SAUSALITO, CALIF. — A marine mammal rescue group said Monday it’s seeing a record number of stranded sea lions and seals along the Northern and central California coast — some of whom appear to have been sickened by toxins and others weaned by their mothers earlier than usual.
As of Monday, the Marine Mammal Center in Sausalito had brought in 446 California sea lions, elephant seals, harbor seals and fur seals in 2014, said Shawn Johnson, director of the center’s veterinary science department. That’s up from 302 animals admitted over the same period last year and the previous record of 418 animals in 1998.
The animals, many of them emaciated and dehydrated pups, included a young sea lion spotted in March hopping through an almond orchard a mile from the San Joaquin River in central California. The animal, nicknamed “Hoppie,” was taken to the Marine Mammal Center for treatment.
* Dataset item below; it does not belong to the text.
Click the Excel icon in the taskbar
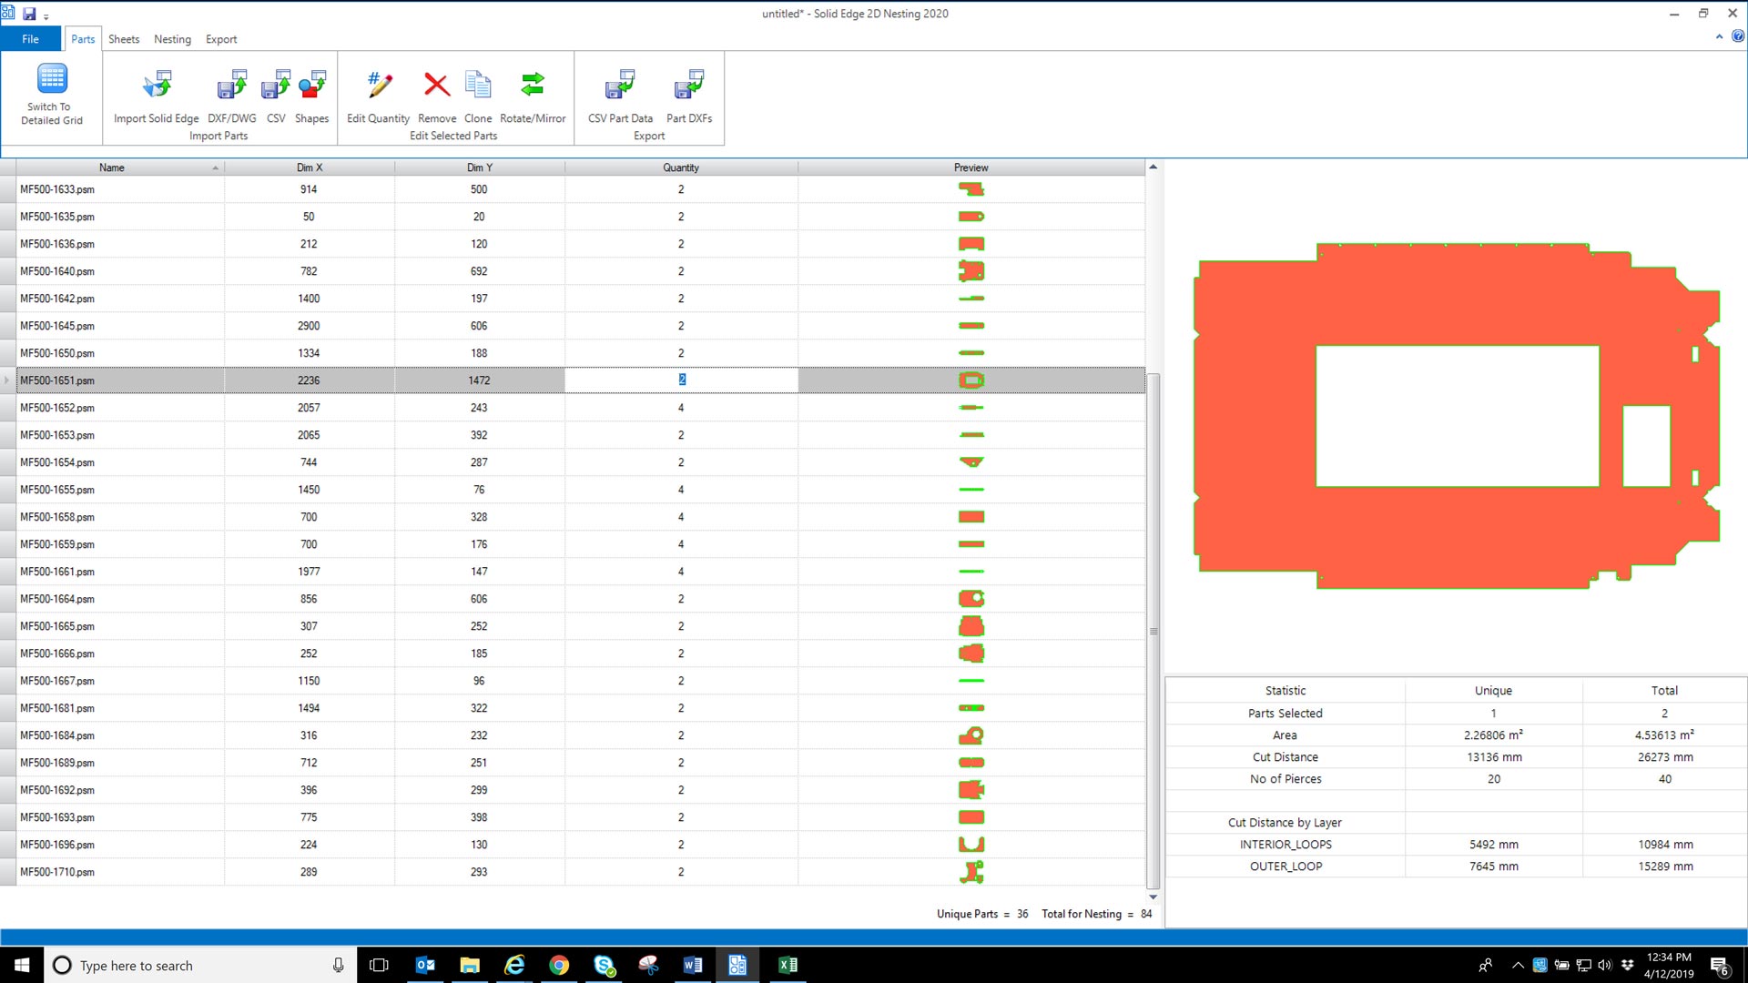 coord(787,964)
Johnson said the sea lion pup breaches are particularly unusual because the center normally does not see them in Northern and central California at this time of year. They accounted for 144 of the animals the center had treated as of Monday, he said.
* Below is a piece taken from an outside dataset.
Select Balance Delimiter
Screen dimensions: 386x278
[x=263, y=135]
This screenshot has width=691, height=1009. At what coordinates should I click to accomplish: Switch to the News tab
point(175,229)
“This year, they’ve been weaned and separated from their mother a month or two early and have gone out and are trying to forage and survive on their own,” he said.
Why that happened is not clear, but Johnson said it may reflect changes in fish quantity and location.
The center has also treated dozens of adult sea lions who appear to have been sickened by toxins from an algae bloom in Monterey Bay, Johnson said.